Neither you nor I know what it is that determines how much, or how rapidly, this spreads and what determines whether people hardly notice it or die form it. The stats don't mean much, as we cannot trust the comparisons as they aren't done on a like for like basis, and countries are not identical.

What would you have the government do? Lockdown until there's a vaccine? We could still be here in fifty years time waiting for a vaccine whilst society has collapsed around us.

Covid shows us the difficulty of evidence based policy. Science works from performing experiments under controlled conditions, or conditions that can be precisely characterised and differences understood. It works through having reliable measurement techniques for well understood features, which are precisely defined. We have hardly any of that right now for Covid

Science is really hard and I'm not claiming to have been particularly good at it. But these clowns calling the odds on Covid are just making themselves look stupid at best and malicious at worst.

ltr

Dipper,

I do appreciate the thoughtful and kind response, and am much more satisfied taking the perspective you offer. The need I realize has been to feel as though decisions made for us were "personally" made.

I am grateful for and comfortable with your "kind" response.

Dipper

ltr - thanks for your comment - appreciated. Hope this virus avoids you and your family and that somehow we can get through this quickly and get back to 'normal'.

ltr

Hope this virus avoids you and your family and that somehow we can get through this quickly and get back to 'normal'.

[ Perfect and the same, and as for "normal" there will be changes for us collectively and personally and I am quite unsure what either will be but am thinking.

Chris Dillow should help us think the coming normal through.

Be careful and well, and remind those about you as I will. ]

John Street

I like your post - excellent food for thought.

Robert Mitchell

Hedging does not need evidence. You can bet on a stock moving up and also bet it will move down, and get out of both trades while one of them gives you a greater profit than the other cost. Butterflies may have mediocre returns but when you're leveraged, even 10 basis points on a trade can be worthwhile.

D

Typos.

2 * "one" instead of "on" in last para

aragon

Re:Original Post.

Are the systems that complex in aggregate?

What mental model do the three (Boris, Dom and Micheal (Gove)) have? (aka UK Government)

Action orientated but no coherent sense of direction, lazier fare, and it will be alright on the night (blind faith)?

Polices depend on beliefs, but Boris does not have them (either of them).

https://www.economist.com/free-exchange/2009/04/29/in-defense-of-the-gaussian-copula

"You can have the most complicated and complete model in the world to explain asset correlation, but if you calibrate it assuming housing prices won't fall on a national level, the model cannot hedge you against that happening."
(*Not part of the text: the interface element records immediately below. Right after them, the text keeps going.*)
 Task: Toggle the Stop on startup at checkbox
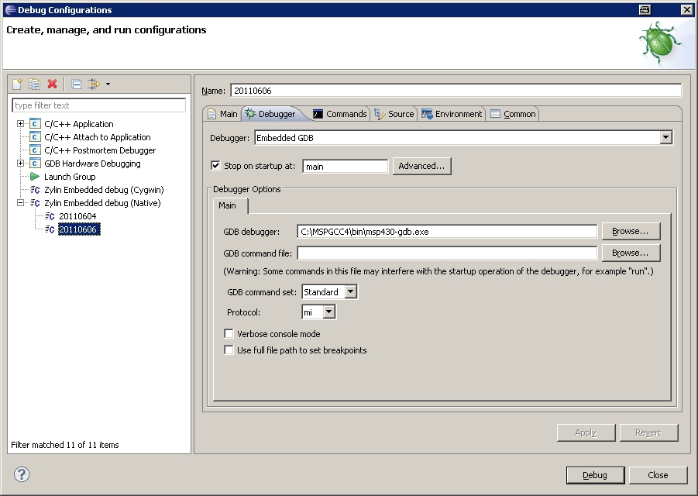pos(216,165)
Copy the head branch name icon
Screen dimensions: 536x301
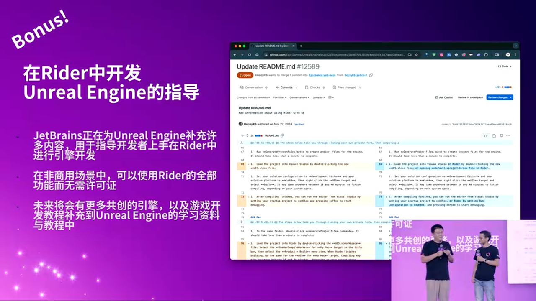point(371,75)
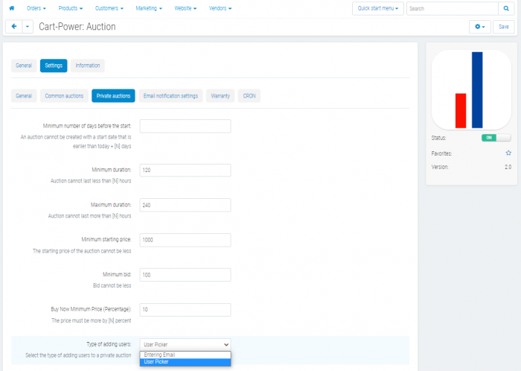Image resolution: width=521 pixels, height=371 pixels.
Task: Open the Information tab
Action: [87, 66]

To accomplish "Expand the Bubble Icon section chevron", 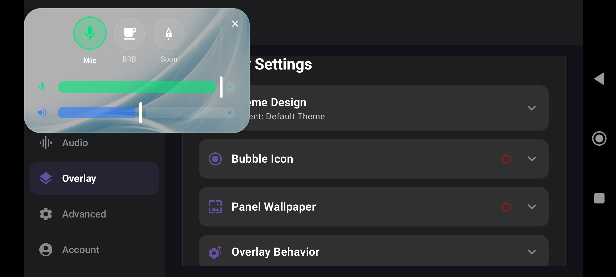I will [x=532, y=159].
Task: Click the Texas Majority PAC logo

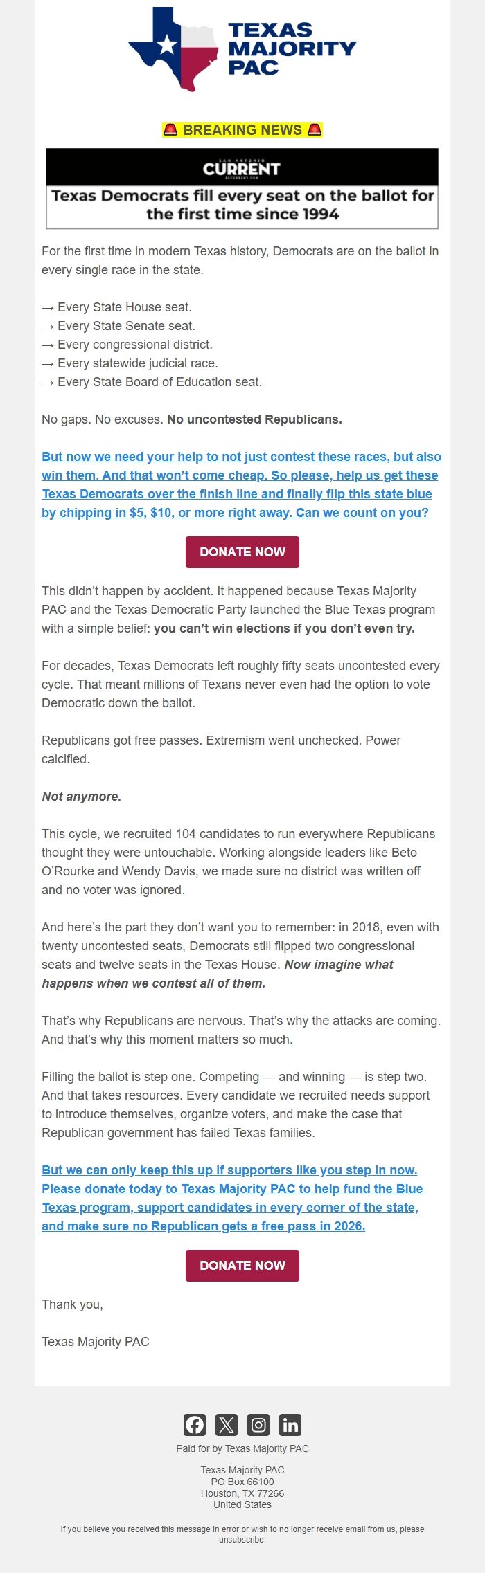Action: click(x=241, y=48)
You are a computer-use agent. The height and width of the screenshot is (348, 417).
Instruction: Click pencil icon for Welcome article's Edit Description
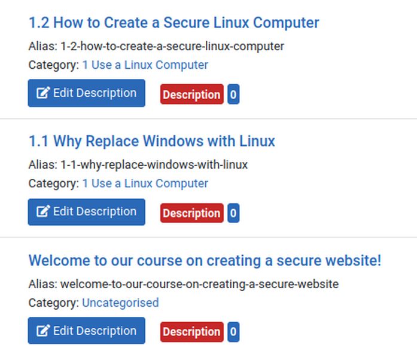click(x=43, y=331)
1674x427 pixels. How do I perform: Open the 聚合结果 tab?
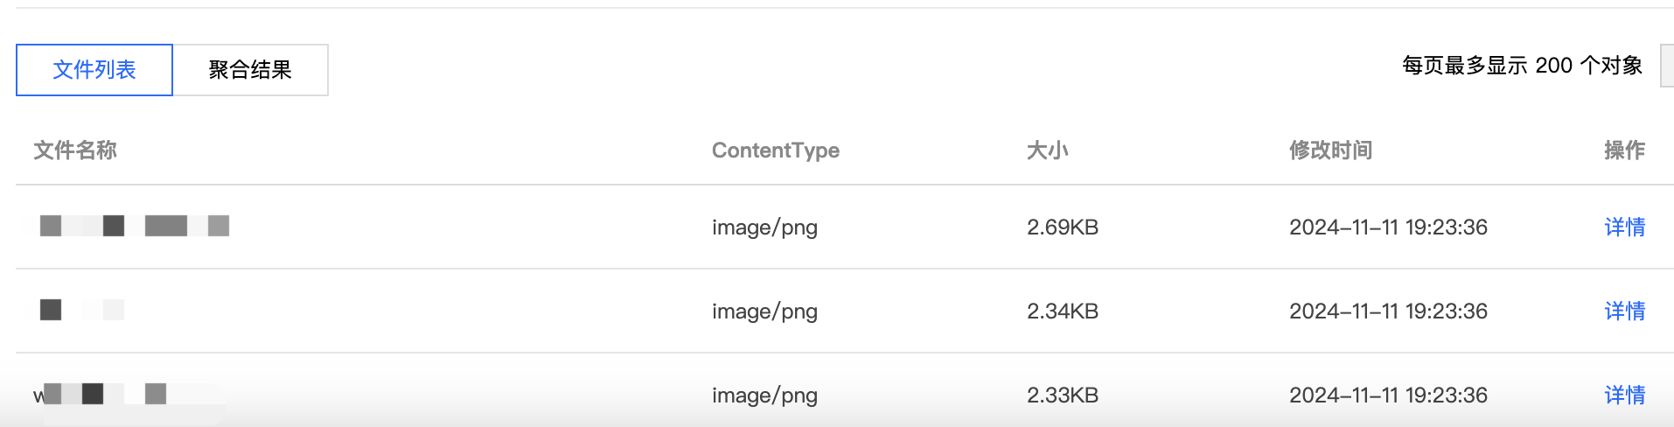click(x=250, y=70)
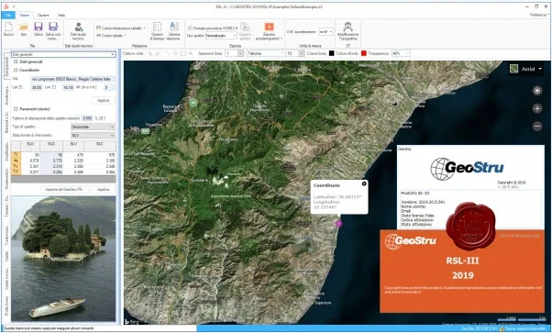This screenshot has height=333, width=552.
Task: Click the Genera relazione icon
Action: 174,27
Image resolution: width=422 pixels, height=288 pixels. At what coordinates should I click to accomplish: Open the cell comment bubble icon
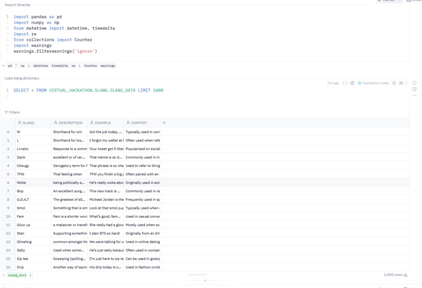click(x=415, y=83)
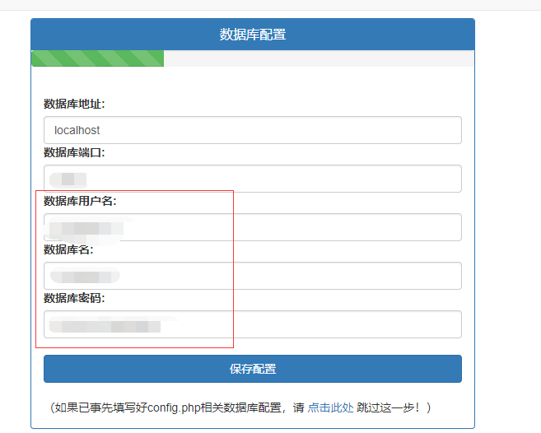This screenshot has width=541, height=433.
Task: Click the 数据库用户名 label
Action: click(x=80, y=201)
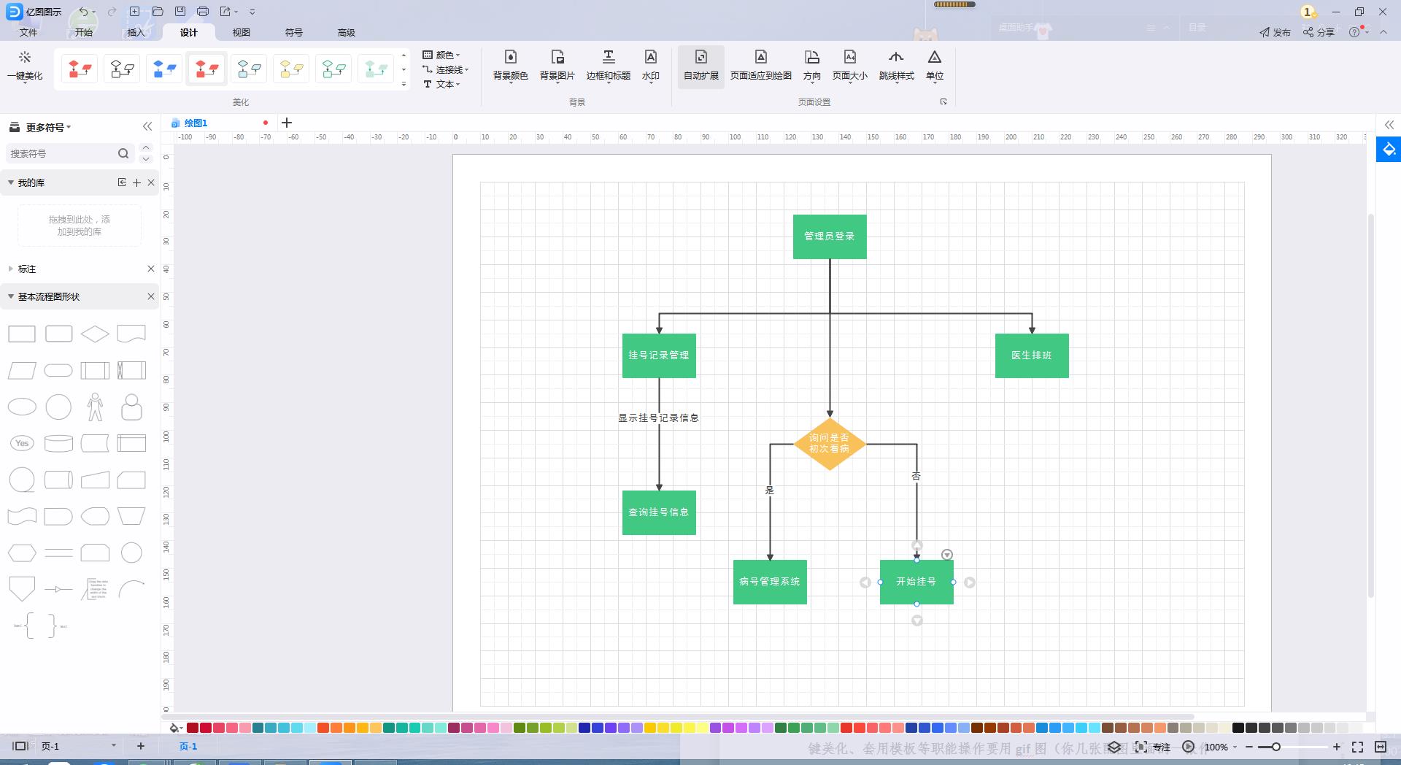This screenshot has width=1401, height=765.
Task: Open the 连接线 connector dropdown
Action: point(446,69)
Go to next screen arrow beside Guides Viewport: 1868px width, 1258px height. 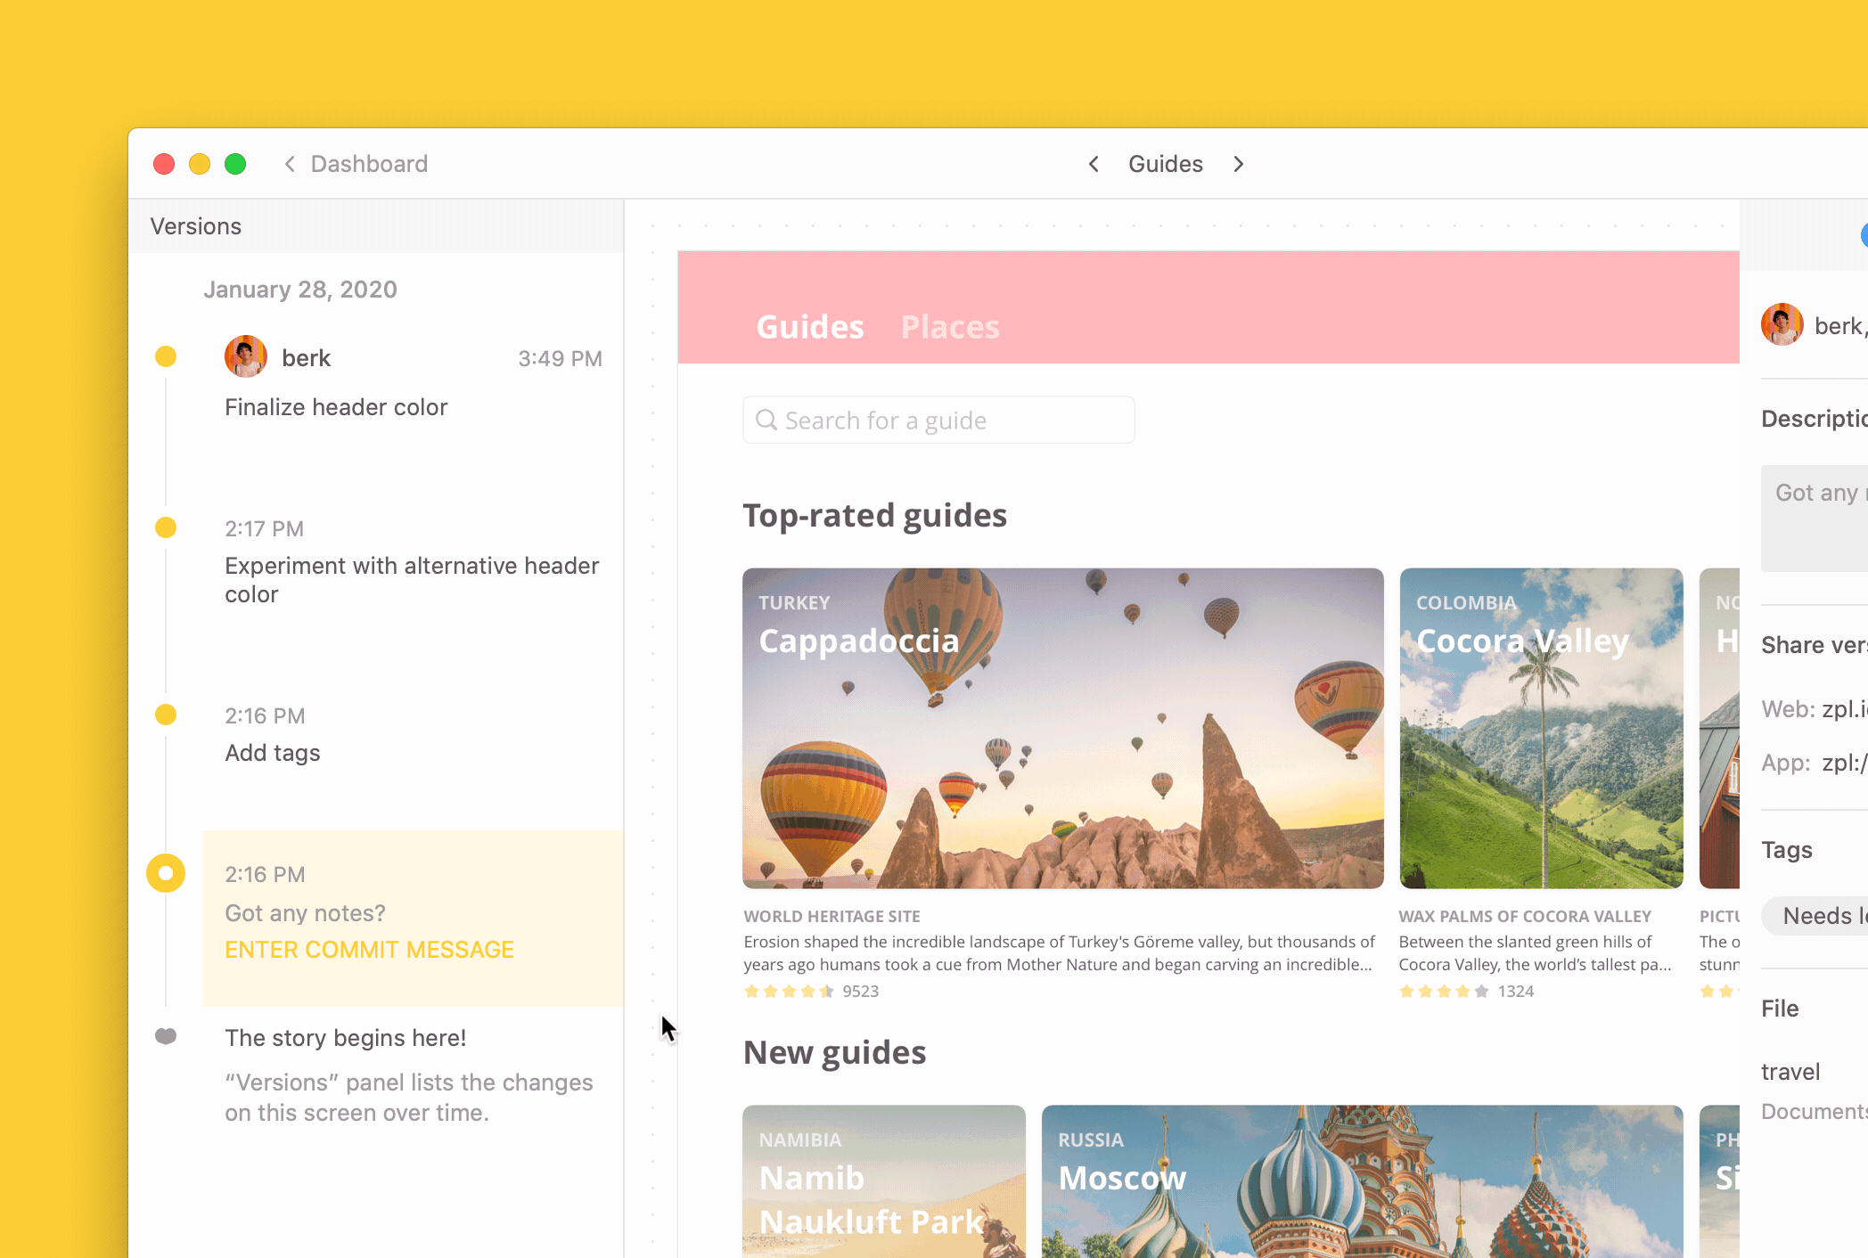tap(1239, 164)
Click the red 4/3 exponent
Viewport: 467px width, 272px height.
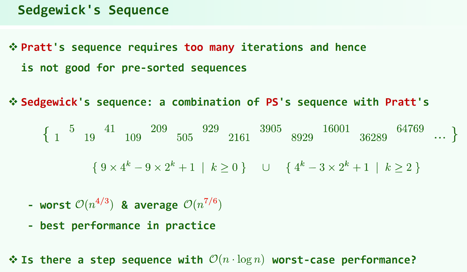[x=102, y=201]
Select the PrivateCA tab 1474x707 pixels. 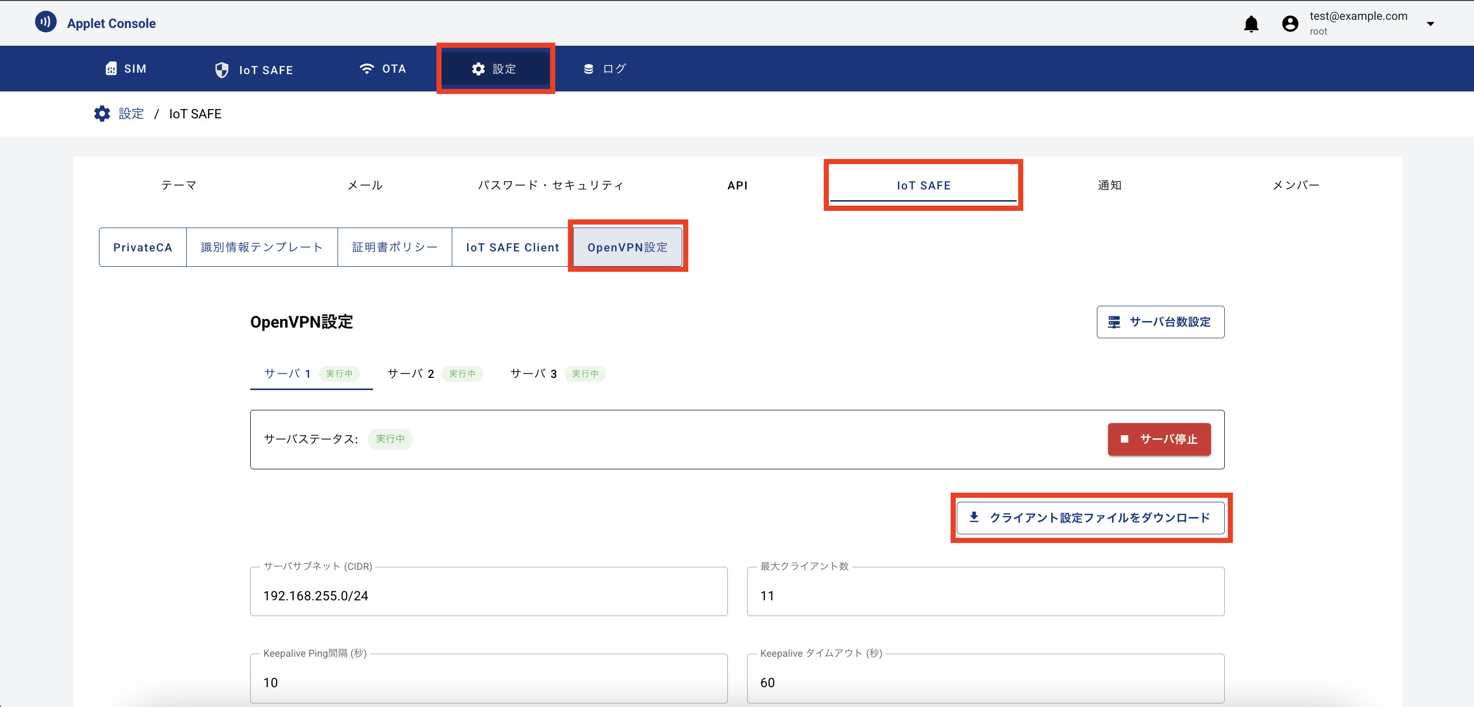(142, 247)
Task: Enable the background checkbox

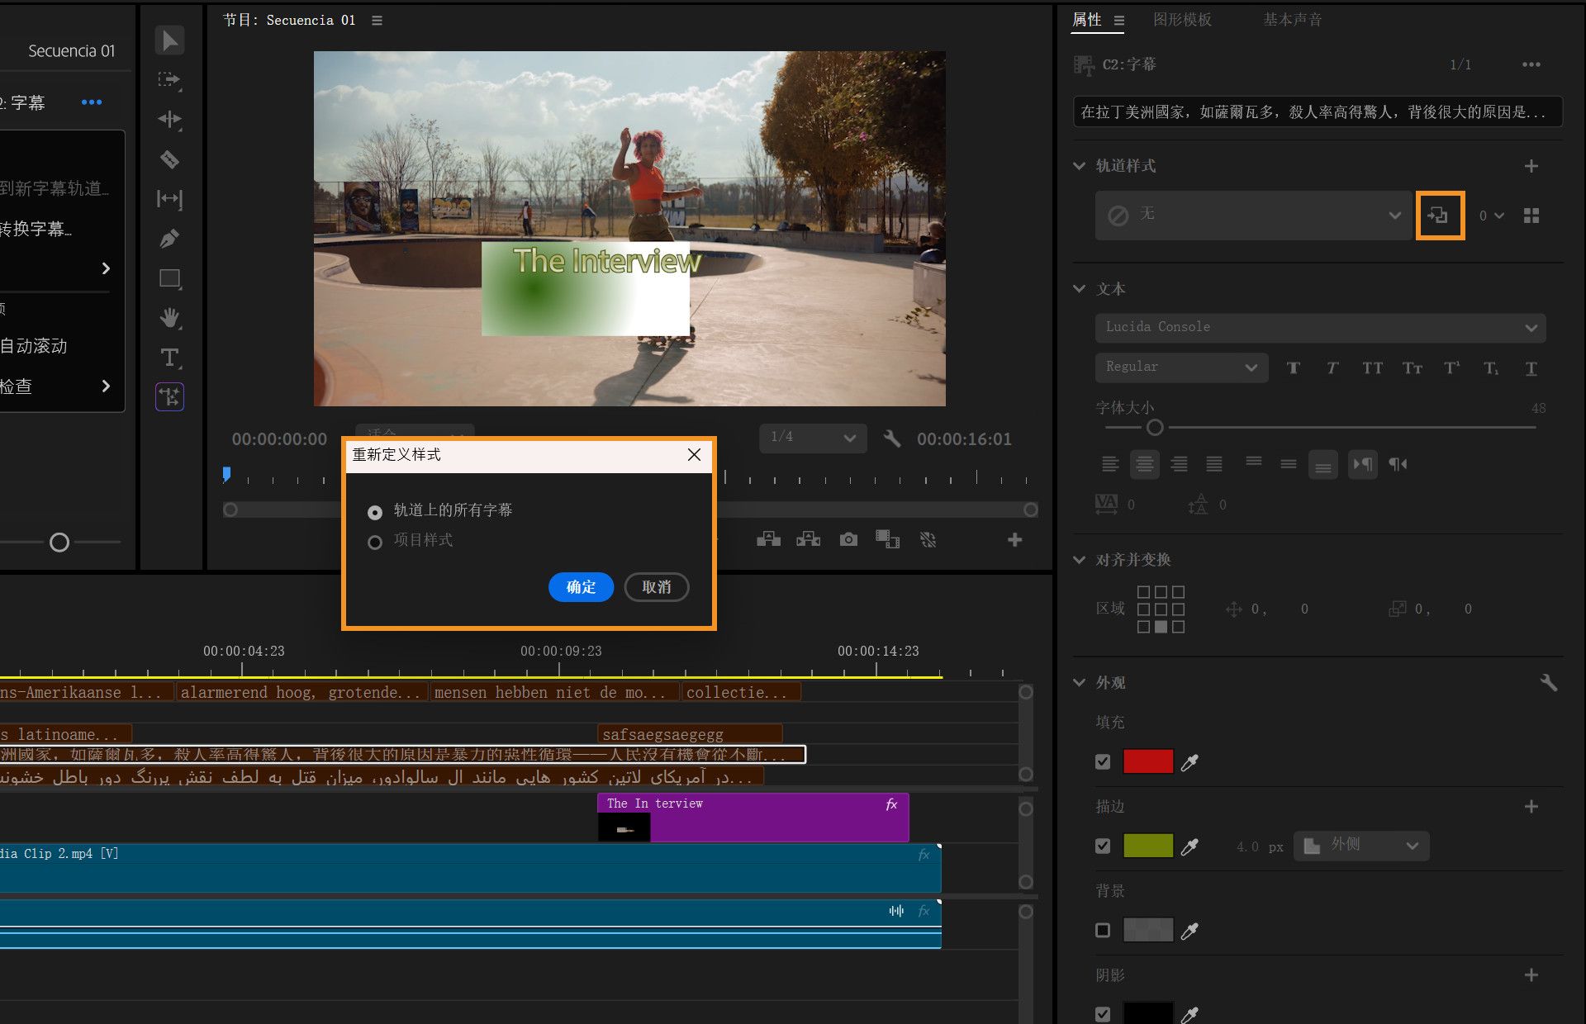Action: coord(1103,931)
"housing prices won't fall on a national level" - Who would have thunk it?

"but that banks began to hold mortgage assets on their balance sheets"

No Banks sold CDO's to investors...

"it screams incompetence."

No comment required.

"But like many useful innovations, when it is exploited by the wrong people it can cause great harm."

Like people with the wrong mental models or world view...

Finance is not the place to find successful data driven outcomes.

Black-Scholes-Merton (BSM) turned out well?
Long Term Capital Management - turned out to be pretty short term.

Of course Michael Gove should be scanning the horizon not examining in detail his own feet. Especially the one in his mouth.

All that remains of the UK economy is an empty husk, all that is left, is for the parasite known as Finance to die, having killed it's host.

It's the 'vision thing' and Singapore is not it. Sorry to obtuse but it's early

Lee

The people are sovereign.
Not Johnston
Not the Tories
Not the Govt
Not Londinium
But the people.

The living will of the people is violated everytime these autocratic clowns are allowed to fester.

The people have no means of removing deadbeats.

The people should decide every detail by vote.

The comments to this entry are closed.